| > I really appreciate how this article explains why certain design patterns became a thing. Usually, it was to address some very practical problem or limitation. I don't agree at all. I feel that those who criticise design patterns as solution to practical problems are completely missing the point of design patterns, and the whole reason they have the name the have: design patterns. I'll explain. Design patterns are solutions to common design problems, but "problems" isn't the kind of problems you think it is. It's "problems" in the sense that there are requirements to be met. A state pattern is a way to implement a state machine, but you still have a state machine and a state pattern if your state classes don't handle state transitions. More to the point, look at singletons. It's irrelevant if they are implemented with a class or a closure or a module. What makes a singleton a singleton is the fact that there is an assurance that there will be a single instance of an object. Does an implementation that allow multiple instances or doesn't return the same instance qualifies as a singleton? Obviously not. Design patterns are recurring solutions to recurring problems. They are so recurring that they get their name and represent a high level concept. A message queue is a design pattern. An exception is a design pattern. Lazy loading is a design pattern. Retries and exponential backoffs are design patterns. Etc. Is anyone arguing that Python has none of it? So many people trying to criticise the GoF but they don't even bother to be informed or form an educated opinion. |
Design patterns aren’t solutions to common design problems. They’re after the fact descriptions of solutions for design problems. That’s the issue. That’s the beef. Everyone thought of that book as a cook book instead of a naturalists’ musings on an ecosystem, which is what they are.
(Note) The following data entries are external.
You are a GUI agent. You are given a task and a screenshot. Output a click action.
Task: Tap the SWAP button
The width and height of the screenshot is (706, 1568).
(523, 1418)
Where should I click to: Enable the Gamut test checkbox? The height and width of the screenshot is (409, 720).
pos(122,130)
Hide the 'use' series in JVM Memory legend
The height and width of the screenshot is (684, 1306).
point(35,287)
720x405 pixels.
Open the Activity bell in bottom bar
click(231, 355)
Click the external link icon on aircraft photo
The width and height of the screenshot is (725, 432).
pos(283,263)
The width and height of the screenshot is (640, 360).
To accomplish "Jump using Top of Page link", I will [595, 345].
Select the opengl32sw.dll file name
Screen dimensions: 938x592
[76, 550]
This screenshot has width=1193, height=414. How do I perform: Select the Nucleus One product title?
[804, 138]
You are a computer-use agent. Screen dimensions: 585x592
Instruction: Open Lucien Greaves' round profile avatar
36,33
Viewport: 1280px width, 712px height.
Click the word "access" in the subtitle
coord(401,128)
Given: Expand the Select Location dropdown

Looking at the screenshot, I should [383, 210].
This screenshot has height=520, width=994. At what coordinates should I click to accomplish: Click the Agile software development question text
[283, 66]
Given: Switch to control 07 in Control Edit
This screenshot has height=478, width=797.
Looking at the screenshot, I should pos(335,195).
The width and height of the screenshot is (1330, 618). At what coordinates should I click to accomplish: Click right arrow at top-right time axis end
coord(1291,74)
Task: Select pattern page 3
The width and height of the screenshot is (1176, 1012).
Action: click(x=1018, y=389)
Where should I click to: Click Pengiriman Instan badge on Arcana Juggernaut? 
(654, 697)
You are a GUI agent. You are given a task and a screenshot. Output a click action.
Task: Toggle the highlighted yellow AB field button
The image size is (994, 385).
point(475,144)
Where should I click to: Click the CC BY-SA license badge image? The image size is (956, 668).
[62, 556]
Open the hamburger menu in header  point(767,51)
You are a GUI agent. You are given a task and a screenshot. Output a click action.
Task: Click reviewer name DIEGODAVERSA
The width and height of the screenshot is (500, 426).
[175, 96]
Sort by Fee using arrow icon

Those of us who designed before people discovered that stupid book were constantly asked what the differences were between this pattern and that. And the book just isn’t thick enough and Eric Gamma was just trying to complete a thesis not write a book, so despite having at least 8 years in industry before completing his masters he cocked it up. And ruined Java in the process.
We had a contemporary of Vlissades teach a class at my last company and he crystallized all of my suspicions about the GoF book and added a whole lot more.
My advice for at least fifteen years is, if you think you want to read GoF, read Refactoring instead. If you’ve read Refactoring and still want to read GoF, read Refactoring a second time because it didn’t all sink in.
Refactoring is ten times the value of GoF for teaching you how to do this trade and how to break up architectural brambles.